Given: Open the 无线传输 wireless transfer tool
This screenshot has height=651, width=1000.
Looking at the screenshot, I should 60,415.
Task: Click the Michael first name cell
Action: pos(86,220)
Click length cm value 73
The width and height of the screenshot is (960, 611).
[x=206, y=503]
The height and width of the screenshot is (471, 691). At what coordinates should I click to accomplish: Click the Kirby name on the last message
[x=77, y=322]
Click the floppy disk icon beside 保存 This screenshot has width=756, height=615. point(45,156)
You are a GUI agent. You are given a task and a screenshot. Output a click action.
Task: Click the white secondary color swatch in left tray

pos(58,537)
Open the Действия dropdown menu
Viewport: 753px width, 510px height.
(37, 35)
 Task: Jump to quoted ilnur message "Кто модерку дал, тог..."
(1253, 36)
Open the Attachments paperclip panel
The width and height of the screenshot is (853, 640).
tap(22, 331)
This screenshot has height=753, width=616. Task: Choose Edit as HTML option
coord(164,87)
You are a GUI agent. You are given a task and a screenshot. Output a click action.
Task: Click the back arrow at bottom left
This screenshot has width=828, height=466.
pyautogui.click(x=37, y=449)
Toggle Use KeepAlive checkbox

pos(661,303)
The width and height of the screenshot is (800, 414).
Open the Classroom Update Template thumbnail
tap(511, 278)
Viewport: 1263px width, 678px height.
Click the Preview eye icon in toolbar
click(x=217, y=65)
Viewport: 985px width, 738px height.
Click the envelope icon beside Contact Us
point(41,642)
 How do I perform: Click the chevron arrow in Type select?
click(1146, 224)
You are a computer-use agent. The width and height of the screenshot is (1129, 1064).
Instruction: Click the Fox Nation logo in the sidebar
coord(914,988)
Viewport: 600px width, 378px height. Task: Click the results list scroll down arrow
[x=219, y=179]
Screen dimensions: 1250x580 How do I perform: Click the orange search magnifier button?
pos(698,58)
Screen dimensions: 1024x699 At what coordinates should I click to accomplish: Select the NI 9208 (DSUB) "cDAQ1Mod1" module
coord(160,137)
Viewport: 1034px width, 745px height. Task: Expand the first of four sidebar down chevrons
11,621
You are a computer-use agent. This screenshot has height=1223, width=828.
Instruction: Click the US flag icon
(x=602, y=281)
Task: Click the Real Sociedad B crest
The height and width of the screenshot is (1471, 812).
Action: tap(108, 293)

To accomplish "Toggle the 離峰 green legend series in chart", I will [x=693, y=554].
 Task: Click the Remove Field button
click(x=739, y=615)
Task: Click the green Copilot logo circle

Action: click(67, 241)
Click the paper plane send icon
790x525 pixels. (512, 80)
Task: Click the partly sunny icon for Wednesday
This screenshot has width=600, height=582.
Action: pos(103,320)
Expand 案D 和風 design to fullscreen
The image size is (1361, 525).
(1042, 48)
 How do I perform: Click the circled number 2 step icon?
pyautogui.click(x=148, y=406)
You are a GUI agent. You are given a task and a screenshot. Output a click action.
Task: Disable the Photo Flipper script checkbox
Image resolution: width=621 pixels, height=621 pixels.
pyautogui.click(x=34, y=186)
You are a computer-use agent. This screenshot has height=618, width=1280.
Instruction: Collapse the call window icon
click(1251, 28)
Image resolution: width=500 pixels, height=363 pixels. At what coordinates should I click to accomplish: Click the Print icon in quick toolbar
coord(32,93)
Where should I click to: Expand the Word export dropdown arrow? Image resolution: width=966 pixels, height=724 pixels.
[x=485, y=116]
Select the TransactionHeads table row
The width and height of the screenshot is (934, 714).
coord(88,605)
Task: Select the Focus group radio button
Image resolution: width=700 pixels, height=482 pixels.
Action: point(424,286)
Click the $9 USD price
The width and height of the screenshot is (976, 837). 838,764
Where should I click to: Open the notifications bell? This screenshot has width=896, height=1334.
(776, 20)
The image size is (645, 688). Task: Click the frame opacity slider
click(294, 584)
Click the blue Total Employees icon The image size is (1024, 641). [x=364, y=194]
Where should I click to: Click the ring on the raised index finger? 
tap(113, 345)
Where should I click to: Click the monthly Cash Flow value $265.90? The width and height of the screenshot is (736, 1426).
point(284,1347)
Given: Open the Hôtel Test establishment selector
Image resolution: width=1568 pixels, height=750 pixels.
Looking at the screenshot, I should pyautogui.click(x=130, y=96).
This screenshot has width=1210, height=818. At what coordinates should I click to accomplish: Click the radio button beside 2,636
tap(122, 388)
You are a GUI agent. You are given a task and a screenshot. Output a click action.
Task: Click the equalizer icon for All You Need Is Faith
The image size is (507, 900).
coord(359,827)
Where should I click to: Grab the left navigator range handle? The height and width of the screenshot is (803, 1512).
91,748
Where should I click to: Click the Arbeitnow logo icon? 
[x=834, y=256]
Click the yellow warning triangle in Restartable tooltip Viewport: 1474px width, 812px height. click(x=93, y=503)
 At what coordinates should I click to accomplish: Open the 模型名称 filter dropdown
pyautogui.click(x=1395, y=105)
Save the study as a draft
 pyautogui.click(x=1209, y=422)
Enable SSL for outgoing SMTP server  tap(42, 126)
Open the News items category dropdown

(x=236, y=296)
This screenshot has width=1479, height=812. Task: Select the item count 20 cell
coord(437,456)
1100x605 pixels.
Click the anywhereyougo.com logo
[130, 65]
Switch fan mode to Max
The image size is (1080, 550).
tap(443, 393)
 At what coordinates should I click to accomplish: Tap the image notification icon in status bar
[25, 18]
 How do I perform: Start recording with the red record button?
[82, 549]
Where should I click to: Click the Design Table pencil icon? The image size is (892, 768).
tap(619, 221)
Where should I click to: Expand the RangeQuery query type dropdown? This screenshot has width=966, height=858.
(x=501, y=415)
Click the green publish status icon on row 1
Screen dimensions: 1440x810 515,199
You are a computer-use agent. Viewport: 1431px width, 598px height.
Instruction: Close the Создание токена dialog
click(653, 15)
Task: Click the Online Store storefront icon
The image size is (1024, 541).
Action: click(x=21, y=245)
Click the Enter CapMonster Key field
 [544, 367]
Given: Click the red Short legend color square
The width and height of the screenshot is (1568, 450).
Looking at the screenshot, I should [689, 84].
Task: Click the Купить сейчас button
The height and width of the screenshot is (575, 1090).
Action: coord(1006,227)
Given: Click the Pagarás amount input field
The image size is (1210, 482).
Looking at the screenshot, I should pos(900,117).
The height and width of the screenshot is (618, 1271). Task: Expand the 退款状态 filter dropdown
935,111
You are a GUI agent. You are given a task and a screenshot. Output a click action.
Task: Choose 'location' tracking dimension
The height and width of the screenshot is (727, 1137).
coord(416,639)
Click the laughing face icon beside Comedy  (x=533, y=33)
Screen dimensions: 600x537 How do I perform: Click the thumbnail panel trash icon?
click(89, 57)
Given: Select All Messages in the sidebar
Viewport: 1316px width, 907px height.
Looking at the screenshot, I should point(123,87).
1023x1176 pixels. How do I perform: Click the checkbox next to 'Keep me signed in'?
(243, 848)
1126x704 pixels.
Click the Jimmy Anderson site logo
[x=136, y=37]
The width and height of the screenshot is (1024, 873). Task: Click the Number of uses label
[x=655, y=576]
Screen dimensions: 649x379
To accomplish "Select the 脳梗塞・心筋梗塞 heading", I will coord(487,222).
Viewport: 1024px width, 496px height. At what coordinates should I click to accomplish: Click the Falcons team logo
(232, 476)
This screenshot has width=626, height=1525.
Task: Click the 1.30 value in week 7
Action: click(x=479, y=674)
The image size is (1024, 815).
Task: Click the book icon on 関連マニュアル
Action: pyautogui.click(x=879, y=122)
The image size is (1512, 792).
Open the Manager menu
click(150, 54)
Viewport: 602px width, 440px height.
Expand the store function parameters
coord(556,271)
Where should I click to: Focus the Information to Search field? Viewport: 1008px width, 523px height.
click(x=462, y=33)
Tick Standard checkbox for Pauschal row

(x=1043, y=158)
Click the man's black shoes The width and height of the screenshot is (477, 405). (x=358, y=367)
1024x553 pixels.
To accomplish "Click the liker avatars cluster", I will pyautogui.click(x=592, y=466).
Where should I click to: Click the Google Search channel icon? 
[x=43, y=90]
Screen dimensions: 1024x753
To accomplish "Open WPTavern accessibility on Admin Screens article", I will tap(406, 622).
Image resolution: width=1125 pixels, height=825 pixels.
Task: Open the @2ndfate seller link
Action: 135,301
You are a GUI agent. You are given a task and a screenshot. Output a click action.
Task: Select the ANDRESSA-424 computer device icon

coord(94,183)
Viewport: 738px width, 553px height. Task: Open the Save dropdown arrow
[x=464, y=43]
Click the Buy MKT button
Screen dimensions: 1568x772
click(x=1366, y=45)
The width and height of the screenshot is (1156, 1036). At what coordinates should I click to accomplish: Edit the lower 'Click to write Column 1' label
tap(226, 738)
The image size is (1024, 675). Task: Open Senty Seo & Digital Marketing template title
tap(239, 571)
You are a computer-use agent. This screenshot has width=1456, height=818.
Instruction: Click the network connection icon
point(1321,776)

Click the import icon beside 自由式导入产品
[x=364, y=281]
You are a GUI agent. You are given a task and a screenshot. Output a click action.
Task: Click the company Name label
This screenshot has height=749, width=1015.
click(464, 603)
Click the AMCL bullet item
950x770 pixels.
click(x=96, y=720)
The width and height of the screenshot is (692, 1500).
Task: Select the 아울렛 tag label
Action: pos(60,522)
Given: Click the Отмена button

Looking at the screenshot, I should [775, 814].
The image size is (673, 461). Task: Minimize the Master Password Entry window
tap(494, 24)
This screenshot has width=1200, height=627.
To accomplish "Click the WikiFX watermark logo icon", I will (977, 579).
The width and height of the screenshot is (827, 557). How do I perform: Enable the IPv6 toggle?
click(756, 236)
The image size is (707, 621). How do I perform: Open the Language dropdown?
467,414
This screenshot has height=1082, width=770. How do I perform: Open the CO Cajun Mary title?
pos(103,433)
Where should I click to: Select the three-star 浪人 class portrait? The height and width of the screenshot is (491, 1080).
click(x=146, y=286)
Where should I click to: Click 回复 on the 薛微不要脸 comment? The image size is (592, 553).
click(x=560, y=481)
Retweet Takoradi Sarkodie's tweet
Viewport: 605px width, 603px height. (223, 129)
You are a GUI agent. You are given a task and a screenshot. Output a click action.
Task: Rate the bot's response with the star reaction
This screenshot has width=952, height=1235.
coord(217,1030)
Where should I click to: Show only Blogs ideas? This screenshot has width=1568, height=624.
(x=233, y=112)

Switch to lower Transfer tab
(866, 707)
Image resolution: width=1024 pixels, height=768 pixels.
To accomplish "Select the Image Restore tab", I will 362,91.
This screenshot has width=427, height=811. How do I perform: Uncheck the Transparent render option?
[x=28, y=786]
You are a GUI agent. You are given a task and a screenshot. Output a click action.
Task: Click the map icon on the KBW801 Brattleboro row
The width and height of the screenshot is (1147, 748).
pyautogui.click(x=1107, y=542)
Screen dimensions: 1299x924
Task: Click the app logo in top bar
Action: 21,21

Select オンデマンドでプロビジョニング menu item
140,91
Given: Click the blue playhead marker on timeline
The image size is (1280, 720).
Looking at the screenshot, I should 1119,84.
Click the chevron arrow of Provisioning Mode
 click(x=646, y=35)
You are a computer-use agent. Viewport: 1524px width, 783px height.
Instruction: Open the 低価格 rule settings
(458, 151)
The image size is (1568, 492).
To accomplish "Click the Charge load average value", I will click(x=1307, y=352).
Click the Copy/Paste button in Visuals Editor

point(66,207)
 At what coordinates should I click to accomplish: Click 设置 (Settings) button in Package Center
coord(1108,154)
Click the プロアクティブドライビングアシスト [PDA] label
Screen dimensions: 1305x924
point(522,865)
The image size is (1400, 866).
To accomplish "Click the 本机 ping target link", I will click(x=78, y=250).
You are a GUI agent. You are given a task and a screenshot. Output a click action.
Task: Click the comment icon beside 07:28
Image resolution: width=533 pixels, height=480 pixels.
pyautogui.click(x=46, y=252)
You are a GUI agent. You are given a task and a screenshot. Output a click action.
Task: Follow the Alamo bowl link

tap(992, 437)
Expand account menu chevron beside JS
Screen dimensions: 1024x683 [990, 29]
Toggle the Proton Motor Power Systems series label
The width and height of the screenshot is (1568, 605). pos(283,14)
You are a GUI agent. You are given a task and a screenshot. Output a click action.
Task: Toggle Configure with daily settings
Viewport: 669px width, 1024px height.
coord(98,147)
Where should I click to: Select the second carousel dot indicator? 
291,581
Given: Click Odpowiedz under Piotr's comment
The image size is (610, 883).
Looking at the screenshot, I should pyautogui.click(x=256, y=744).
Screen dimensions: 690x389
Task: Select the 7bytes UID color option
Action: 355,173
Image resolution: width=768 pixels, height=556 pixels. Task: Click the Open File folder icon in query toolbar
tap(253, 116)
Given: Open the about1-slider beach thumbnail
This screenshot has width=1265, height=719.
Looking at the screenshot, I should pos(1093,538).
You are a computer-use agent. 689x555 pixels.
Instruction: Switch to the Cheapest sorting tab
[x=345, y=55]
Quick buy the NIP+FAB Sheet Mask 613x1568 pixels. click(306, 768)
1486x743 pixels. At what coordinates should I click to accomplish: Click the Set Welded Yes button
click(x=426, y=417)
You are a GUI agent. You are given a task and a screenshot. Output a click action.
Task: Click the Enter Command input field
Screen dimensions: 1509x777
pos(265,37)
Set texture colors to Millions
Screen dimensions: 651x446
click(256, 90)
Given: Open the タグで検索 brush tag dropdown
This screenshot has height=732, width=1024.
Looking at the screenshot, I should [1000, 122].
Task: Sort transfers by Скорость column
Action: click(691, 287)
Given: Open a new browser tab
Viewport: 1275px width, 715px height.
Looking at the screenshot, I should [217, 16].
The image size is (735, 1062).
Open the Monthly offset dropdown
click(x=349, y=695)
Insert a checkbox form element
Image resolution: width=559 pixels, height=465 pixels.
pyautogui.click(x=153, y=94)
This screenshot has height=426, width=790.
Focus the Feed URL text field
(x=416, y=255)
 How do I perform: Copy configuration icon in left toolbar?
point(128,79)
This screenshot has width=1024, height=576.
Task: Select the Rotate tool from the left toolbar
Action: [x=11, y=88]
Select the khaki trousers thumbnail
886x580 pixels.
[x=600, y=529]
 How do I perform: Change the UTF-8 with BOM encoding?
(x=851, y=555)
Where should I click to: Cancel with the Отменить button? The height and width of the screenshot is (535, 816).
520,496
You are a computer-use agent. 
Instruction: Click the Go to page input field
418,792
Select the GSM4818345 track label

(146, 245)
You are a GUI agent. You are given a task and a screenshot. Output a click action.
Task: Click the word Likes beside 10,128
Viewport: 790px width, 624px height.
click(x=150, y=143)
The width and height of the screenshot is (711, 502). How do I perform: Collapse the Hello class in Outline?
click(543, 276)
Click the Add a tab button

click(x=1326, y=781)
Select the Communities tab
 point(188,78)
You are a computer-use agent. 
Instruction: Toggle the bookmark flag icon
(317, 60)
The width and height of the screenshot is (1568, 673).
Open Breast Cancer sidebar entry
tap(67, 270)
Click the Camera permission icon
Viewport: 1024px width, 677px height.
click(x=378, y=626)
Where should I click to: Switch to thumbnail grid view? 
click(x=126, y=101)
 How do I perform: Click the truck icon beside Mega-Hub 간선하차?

........

#### [REQUIRED WORK]
The lines to report are those in the material above that contain the word "blue"; copy every one of them.

#### [TASK RESULT]
Click the blue Total Employees icon The image size is (1024, 641). [x=364, y=194]
Given: Click the blue playhead marker on timeline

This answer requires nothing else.